There is a significant gap between the needs of small charities and the capacity of those that provide accountancy support, a report from the Charity Finance Group has shown.
The umbrella body’s report State of small charity accountancy and support service providers says that local infrastructure needs more support if it is going to meet the needs of small charities, particularly in the area of small charity accountancy.
The report says that “there is clearly a gap between the numbers of charities that are likely to need some kind of charity finance support and the number of support providers”.
It also identifies that this problem has worsened, with the survey indicating that the number of accountancy and support service providers has fallen since previous research.
The report says that this is down to small charity finance service providers being small organisations themselves, who can only provide their services to a small number of clients – creating a “cap on their capacity to expand and meet demand”.
It said that skills-based volunteering, digital support and building channels to communicate services to small charities are some of the ways that can help to boost local infrastructure.
Andrew O’Brien, head of policy and engagement at CFG, said: “Local infrastructure bodies are the backbone of our sector, providing critical support that enables smaller charities to do their work. The past few years have been challenging for support providers, as it has been for the sector as a whole. But the importance of financial advice and support has never been greater given the environment that small charities are operating in.
“There are a number of measures that we can be taken to support these vital organisations, but it requires a partnership between providers, foundations and government. Charity Finance Group will continue to do what we can to help boost the support available to these organisations so that they can in turn help small charities to thrive.”
CFG said that this is worrying as the general trend towards expansion shows that there is a need for this support.
‘Lack of resources’
It said the challenges are due to a lack of capacity within providers; a challenge in building avenues for communication about the services available to small charities; and a lack of resources to help small providers keep on top of developments in complex financial areas such as tax.
It found that the weakest areas of provision of accountancy and support services are in the Midlands, South East and London whereas the strongest area of provision appears to be Yorkshire and Humber.
It called on national bodies to do more to meet the needs of these support providers, particularly in “fostering collaboration and ensuring that strong networks are developed”.

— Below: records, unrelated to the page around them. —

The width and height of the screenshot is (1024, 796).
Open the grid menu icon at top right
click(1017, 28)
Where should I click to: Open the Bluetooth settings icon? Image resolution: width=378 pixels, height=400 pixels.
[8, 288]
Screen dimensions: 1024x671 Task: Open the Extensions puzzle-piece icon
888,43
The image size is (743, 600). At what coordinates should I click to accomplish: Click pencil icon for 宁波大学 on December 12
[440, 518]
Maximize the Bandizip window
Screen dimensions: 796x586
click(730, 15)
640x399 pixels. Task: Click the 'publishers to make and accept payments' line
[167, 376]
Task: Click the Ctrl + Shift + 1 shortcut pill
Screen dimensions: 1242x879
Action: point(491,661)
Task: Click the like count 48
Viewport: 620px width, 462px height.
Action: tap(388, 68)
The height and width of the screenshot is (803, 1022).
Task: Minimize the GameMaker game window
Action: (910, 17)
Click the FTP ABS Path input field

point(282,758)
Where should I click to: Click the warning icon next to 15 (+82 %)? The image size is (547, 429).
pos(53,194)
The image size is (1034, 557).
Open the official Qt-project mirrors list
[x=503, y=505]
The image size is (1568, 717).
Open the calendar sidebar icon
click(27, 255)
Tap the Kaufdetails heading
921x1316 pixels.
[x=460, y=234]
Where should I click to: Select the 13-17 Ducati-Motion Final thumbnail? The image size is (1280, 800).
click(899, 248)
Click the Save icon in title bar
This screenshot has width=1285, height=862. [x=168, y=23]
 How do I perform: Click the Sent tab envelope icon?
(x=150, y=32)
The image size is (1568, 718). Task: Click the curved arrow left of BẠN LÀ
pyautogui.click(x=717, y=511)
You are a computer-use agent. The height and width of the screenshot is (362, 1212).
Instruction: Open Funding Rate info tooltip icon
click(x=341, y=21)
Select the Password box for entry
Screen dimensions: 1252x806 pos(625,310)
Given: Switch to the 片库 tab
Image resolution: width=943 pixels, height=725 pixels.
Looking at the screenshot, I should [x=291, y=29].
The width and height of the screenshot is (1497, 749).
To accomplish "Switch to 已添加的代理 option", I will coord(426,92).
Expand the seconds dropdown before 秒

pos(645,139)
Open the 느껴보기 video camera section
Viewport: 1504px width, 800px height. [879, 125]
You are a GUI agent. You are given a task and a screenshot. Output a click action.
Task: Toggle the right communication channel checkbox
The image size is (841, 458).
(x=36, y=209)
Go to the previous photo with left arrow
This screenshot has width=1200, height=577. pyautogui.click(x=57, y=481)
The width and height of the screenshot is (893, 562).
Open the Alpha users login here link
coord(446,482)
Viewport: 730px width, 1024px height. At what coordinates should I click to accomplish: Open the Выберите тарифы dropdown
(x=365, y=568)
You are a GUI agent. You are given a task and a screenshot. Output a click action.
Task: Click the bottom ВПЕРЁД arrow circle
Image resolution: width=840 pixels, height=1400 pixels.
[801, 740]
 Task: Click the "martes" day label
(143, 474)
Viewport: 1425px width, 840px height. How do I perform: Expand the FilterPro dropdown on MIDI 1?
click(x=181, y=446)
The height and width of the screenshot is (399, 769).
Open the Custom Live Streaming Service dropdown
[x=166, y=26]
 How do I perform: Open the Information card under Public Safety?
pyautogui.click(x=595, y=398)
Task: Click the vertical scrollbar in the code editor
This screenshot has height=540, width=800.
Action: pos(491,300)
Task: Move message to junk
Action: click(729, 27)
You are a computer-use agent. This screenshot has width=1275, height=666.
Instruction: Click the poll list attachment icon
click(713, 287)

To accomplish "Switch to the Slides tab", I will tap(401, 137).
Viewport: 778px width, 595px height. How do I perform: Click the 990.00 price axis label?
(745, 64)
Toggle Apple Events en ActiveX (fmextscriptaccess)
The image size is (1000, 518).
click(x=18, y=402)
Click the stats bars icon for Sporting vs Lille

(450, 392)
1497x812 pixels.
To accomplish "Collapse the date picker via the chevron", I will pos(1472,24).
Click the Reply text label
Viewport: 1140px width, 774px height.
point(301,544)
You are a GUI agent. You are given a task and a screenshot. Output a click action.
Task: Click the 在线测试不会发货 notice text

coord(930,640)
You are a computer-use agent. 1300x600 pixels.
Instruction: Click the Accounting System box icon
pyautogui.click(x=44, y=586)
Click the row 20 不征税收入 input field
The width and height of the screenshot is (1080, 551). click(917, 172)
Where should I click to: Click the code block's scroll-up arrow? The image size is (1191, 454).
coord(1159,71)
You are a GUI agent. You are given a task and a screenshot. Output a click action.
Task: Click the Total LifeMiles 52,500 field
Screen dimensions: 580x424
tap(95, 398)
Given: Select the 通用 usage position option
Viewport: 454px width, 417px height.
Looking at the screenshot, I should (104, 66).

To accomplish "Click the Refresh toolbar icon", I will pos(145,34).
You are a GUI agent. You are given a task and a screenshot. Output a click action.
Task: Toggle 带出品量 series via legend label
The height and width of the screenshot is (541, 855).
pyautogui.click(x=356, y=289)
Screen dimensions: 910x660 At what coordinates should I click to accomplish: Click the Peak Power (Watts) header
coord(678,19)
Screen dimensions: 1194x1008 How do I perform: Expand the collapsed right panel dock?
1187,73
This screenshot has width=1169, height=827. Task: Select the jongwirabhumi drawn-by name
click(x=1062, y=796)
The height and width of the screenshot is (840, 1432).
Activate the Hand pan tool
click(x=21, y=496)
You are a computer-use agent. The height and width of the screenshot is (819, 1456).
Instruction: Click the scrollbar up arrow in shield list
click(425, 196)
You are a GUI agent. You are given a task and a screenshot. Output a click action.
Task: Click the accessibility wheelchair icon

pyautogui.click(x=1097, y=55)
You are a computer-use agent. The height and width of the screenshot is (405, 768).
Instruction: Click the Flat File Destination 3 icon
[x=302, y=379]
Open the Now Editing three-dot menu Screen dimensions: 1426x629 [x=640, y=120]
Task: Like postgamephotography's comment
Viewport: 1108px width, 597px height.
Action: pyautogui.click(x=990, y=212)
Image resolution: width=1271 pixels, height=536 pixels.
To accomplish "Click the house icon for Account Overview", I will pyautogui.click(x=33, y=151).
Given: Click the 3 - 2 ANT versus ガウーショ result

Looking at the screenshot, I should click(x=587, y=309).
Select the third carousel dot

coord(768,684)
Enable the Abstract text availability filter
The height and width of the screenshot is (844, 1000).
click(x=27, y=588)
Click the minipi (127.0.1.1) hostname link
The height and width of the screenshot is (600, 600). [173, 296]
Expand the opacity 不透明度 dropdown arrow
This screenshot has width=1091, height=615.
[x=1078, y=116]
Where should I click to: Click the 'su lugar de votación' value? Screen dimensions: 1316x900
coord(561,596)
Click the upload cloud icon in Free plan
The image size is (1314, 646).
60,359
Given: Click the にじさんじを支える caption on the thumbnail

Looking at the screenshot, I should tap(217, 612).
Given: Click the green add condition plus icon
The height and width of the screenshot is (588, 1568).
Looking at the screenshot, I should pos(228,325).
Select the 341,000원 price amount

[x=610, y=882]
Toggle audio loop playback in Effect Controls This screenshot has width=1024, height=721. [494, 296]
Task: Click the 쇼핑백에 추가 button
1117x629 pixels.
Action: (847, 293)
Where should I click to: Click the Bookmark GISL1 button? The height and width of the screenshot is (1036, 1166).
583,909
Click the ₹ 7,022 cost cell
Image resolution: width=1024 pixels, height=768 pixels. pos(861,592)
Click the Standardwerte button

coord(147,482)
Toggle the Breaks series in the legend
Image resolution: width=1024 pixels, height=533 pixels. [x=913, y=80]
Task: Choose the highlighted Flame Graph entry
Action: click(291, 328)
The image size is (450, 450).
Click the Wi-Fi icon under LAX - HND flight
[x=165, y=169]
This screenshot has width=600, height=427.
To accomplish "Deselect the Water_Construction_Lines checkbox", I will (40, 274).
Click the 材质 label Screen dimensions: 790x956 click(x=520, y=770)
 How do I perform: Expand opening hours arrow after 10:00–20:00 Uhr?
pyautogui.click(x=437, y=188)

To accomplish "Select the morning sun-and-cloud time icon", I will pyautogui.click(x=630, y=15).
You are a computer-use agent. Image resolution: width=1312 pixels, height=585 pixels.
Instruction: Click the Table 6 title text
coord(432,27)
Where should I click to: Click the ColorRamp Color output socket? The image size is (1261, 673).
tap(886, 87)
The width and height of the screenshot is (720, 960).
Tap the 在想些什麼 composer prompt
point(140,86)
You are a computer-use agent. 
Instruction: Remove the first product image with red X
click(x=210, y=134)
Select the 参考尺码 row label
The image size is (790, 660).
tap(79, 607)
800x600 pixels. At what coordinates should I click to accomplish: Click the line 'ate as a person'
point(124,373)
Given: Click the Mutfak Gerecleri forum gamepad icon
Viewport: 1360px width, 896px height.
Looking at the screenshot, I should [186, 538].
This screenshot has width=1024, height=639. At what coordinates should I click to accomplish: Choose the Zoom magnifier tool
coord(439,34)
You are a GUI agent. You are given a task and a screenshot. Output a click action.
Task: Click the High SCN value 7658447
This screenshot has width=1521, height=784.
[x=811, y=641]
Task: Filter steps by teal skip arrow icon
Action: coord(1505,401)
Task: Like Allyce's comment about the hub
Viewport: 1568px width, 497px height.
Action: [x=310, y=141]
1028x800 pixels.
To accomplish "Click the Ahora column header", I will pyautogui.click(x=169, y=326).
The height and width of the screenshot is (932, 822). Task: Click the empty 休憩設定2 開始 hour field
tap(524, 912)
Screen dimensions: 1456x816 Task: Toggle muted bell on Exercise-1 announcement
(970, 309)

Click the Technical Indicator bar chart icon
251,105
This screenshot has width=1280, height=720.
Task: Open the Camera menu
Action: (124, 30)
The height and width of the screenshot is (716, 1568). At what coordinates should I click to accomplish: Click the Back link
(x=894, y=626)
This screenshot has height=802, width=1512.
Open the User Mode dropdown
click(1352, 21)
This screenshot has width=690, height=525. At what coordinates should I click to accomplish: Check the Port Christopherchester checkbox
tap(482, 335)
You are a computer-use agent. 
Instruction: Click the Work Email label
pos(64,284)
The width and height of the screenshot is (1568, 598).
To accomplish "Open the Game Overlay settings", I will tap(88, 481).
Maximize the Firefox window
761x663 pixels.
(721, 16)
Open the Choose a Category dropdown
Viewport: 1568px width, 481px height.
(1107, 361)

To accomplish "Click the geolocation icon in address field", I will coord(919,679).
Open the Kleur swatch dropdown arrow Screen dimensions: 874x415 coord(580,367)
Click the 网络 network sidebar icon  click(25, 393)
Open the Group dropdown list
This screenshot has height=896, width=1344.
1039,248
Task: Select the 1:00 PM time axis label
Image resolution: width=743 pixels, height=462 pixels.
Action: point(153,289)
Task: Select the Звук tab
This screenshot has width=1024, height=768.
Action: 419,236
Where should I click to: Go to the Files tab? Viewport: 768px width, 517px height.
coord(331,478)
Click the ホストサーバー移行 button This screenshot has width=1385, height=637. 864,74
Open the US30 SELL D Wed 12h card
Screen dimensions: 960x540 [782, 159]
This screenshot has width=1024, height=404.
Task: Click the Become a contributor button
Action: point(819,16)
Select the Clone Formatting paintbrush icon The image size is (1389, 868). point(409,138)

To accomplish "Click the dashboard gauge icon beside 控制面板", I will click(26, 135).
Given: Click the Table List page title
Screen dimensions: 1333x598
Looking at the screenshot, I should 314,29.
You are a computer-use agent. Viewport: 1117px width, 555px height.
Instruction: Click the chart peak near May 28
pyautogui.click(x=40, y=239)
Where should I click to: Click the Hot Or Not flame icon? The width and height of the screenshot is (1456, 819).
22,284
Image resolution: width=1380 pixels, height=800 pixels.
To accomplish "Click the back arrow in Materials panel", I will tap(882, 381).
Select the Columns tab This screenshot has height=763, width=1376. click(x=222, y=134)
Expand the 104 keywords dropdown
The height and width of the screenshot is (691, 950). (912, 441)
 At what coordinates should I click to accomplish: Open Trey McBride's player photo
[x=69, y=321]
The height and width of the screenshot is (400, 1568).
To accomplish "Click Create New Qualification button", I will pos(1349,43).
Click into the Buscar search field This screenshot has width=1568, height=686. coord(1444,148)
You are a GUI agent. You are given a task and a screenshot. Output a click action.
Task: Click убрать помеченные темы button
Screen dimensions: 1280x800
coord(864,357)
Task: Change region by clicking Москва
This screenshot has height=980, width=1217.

CFG has released its report as part of its Small Charities Programme, which is funded by Esmée Fairbairn Foundation, on the state of small charity accountancy and support service providers such as community accountants and Councils for Voluntary Services.
The report was based on a survey that launched in March 2016 and ran until October 2016. CFG added to the results through observations it made as part of its Small Charities Programme. The survey received 85 responses, ranging from community accountants, CVS’s and charity accountants.
Areas for improvement
The areas where improvements could be made to help support providers, as outlined by the CFG, are:
- Skills-based volunteering – and whether this can increase capacity to help providers reach more charities.
- Building relationships between providers and the private sector – so that best practice can be shared and providers kept on top of latest developments in the sector.
- Providing more resources to help providers grapple with charity tax issues – where capacity is limited but there is demand for support from small charities.
- Digital support – templates and guides are effective ways of reducing the costs of delivering support for providers to small charities.
- Building channels to communication with small charities – particularly through digital channels such as websites and newsletters/bulletins, giving providers much easier access to market and encouraging investment.
- Social investors should consider investing in these capacity building organisations – recognising the impact that they achieve, but also understanding that it will take time to build successful business models.